Several specimens have been preserved of her compositions about this time, which indicate a very remarkable amount of acquirement. Various passages have have been quoted by her biographers with perhaps more of admiration than they merit. They were received by her contemporaries with the most unbounded and hyperbolical applause; and the modern narrators of her career seem to have taken the tone of the high–flown eulogies of these productions which they have found on record. But in reading things of this kind, of Cisalpine production, much allowance must always be made for the prevalent habit of undiscriminating and exaggerated laudation, arising from the ever–present influence of municipal rivalry. The "nul aura de l'esprit, hors nous et nos amis," principle was always at work. To a Ferrara man, Olympia was our Olympia,—"gloria Ferraræ; patriæ decus," &c., and was to be made the most of accordingly. But, secondly, still more allowance must be made for the strong tendency of the literary culture of that period in Italy to regard the form rather than the matter. Artistic love for the beauties of language leads the literary world of Italy, even at the present day, to attach an undue measure of importance to diction and style, at the expense of subject–matter. And at the flood–tide of the classical mania of the sixteenth century, correctness of classic phraseology, and perfection of mimicry of the ancients, was the alpha and omega of excellence.
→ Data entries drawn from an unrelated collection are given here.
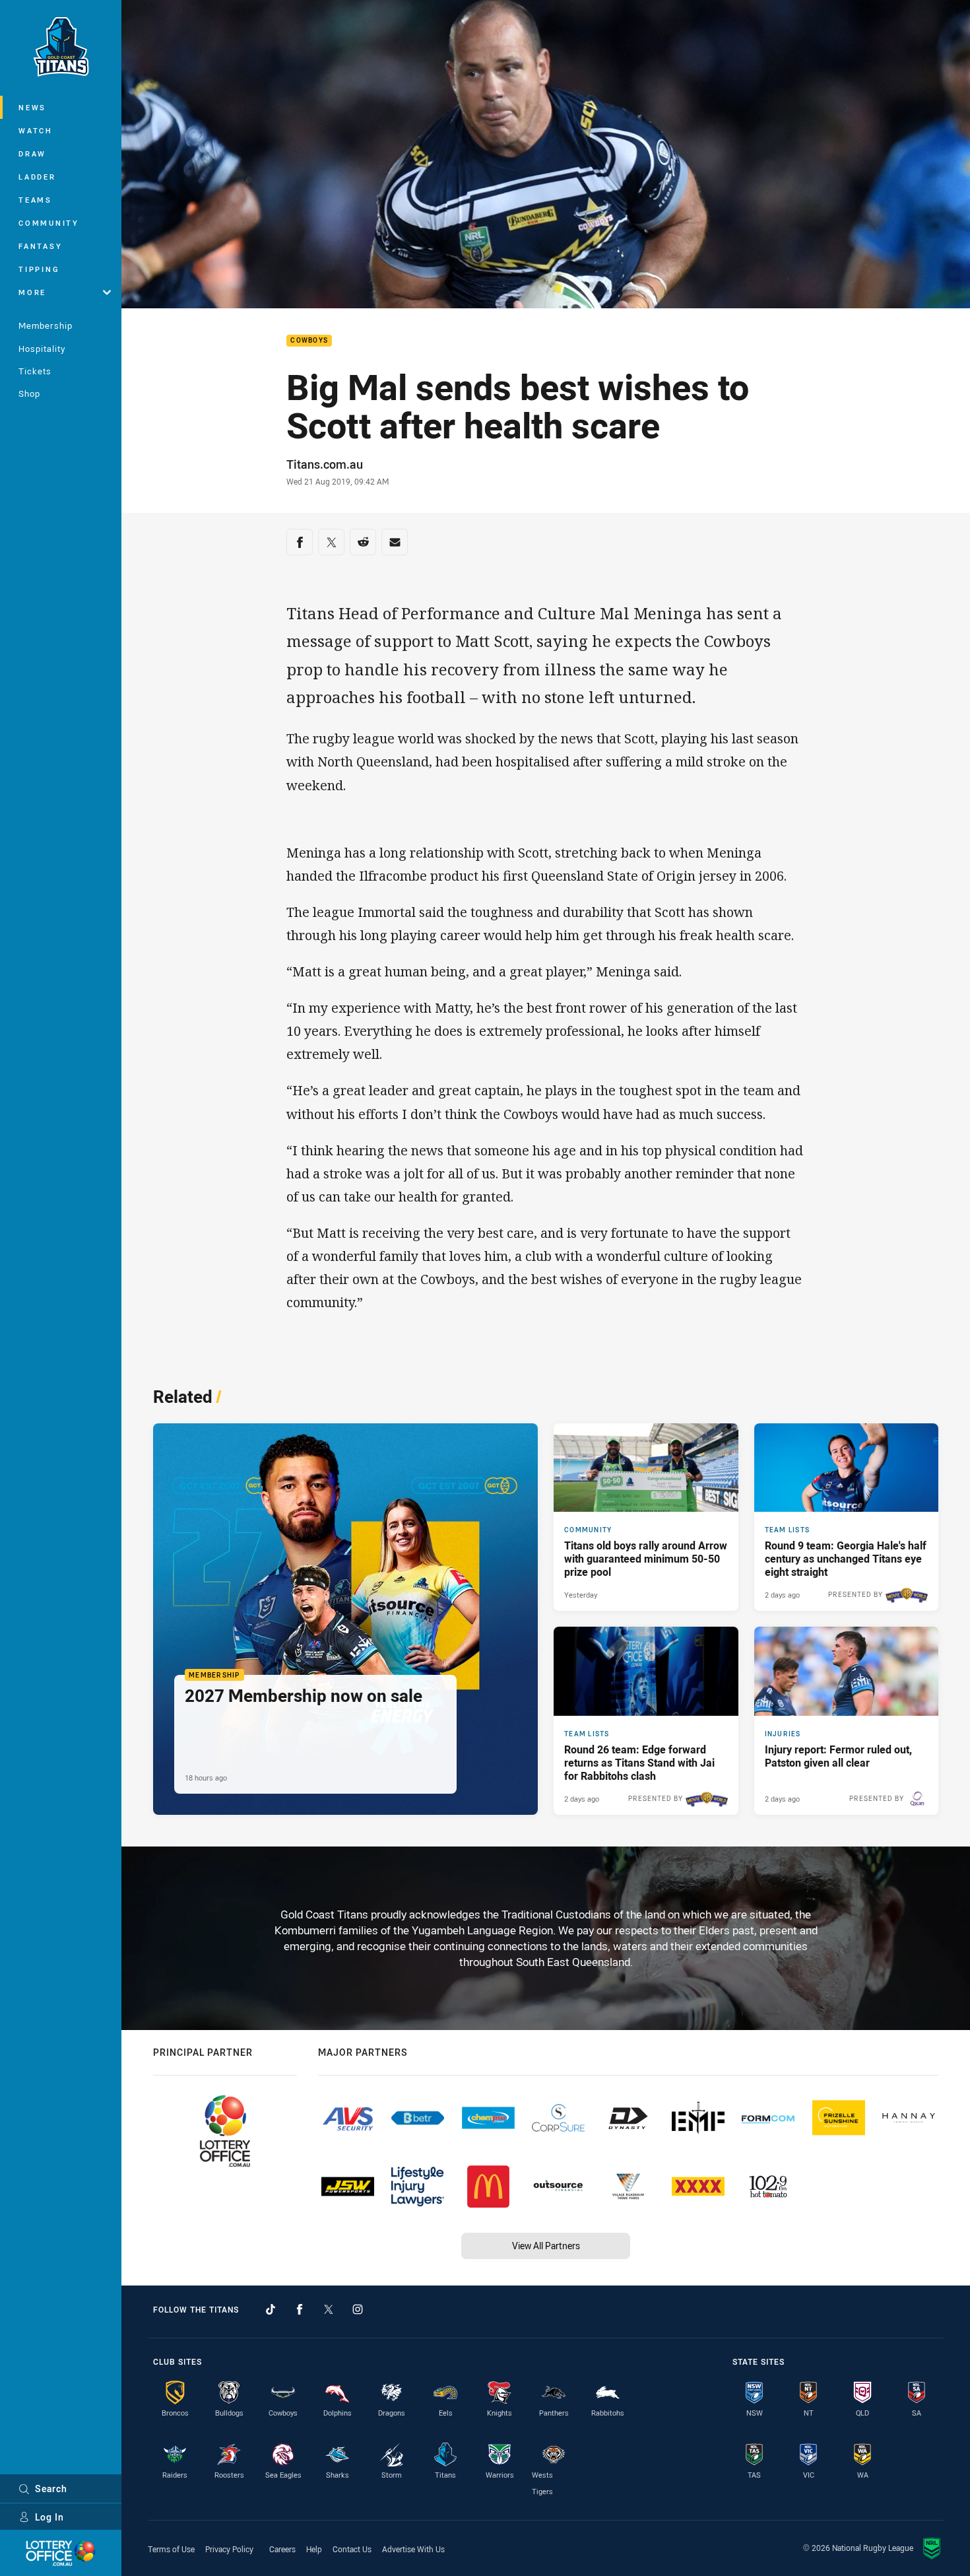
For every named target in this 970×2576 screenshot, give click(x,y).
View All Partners (546, 2245)
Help (314, 2549)
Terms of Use (171, 2549)
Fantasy (40, 246)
And in these respects the writings of Olympia are truly remarkable. The amount of acquaintance with the classics then most in vogue, the familiarity with their modes of thinking, and the mastery of their language, attained by a girl of from fourteen to sixteen, are really astonishing. Thus we have an essay on Mutius Scævola in Greek; a defence of Cicero against some of his detractors; and, more remarkable still, lectures (!) on the paradoxes of that author.
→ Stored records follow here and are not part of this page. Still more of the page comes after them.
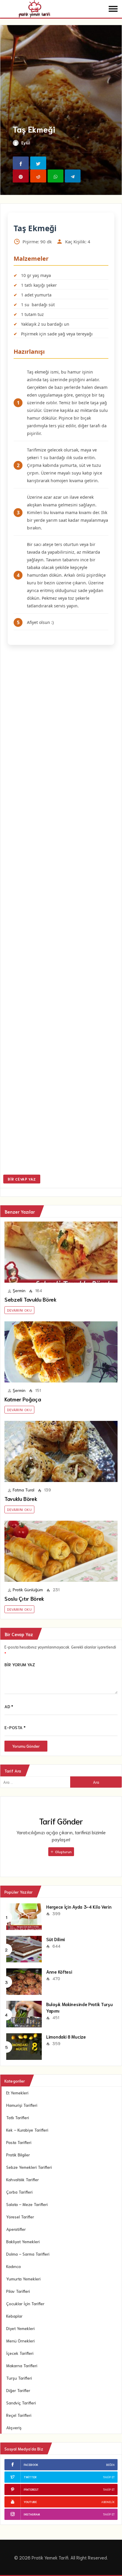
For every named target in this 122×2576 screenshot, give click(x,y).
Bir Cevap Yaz (22, 1179)
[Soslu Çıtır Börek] (61, 1551)
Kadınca (13, 2266)
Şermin (19, 1290)
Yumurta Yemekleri (23, 2278)
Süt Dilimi (55, 1939)
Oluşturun (63, 1851)
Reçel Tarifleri (18, 2415)
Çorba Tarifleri (19, 2192)
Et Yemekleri (17, 2092)
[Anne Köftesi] (24, 1980)
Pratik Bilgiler (18, 2154)
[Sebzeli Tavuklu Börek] (61, 1252)
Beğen (110, 2464)
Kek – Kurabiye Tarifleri (27, 2129)
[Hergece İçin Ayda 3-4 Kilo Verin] (24, 1915)
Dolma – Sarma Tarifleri (27, 2254)
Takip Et (109, 2477)
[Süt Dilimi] (24, 1948)
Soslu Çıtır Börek (24, 1598)
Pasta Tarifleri (18, 2142)
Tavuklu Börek (20, 1498)
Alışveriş (14, 2427)
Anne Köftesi (59, 1972)
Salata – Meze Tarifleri (27, 2204)
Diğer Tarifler (18, 2390)
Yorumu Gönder (26, 1746)
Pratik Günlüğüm (28, 1589)
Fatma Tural (23, 1489)
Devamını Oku (19, 1310)
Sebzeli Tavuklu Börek (30, 1299)
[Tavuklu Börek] (61, 1451)
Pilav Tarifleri (18, 2291)
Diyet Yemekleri (20, 2328)
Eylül (25, 142)
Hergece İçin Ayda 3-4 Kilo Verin (78, 1907)
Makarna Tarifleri (21, 2365)
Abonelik (108, 2502)
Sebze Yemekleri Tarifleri (29, 2167)
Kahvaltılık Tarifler (22, 2179)
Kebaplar (14, 2316)
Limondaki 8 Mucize (66, 2036)
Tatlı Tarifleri (17, 2117)
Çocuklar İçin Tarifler (25, 2303)
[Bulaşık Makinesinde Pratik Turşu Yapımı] (24, 2013)
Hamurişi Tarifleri (21, 2105)
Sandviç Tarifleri (21, 2402)
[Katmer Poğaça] (61, 1351)
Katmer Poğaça (22, 1399)
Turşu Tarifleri (19, 2378)
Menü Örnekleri (20, 2340)
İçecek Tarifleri (19, 2353)
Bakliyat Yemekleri (23, 2241)
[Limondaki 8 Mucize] (24, 2045)
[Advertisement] (61, 911)
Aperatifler (16, 2229)
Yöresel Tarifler (20, 2216)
Of the whole picture, such as we are able to realise it, of this bright and beautiful Olympia, ambitious of praise, triumphant, full of fervid poetic enthusiasm, and love of the beautiful, enchanting all eyes, and charming all ears,—approaching, one may fancy, in social position, some Siddons or Mars more nearly than any other existence known to our times; of the whole picture, these public lectures, or declamations, seem to our notions the strangest feature. Let the inmates of our "Establishments," "Colleges," "Academies," of the most finished and "finishing" category, picture to themselves a young lady of sixteen called on to lecture before an audience, composed of all the court circle, and most learned Dons of Ferrara, on the Paradoxes of Cicero!—improvising her declamation, too, in Latin and Greek, if we may believe her friend Curio, writing many years afterwards, with the enthusiastic admiration of these exhibitions still strong within him.
"Then," writes he, "we used to hear her declaiming in Latin, improvising in Greek, explaining the paradoxes of the greatest orators, and answering to all the questions addressed to her."[56]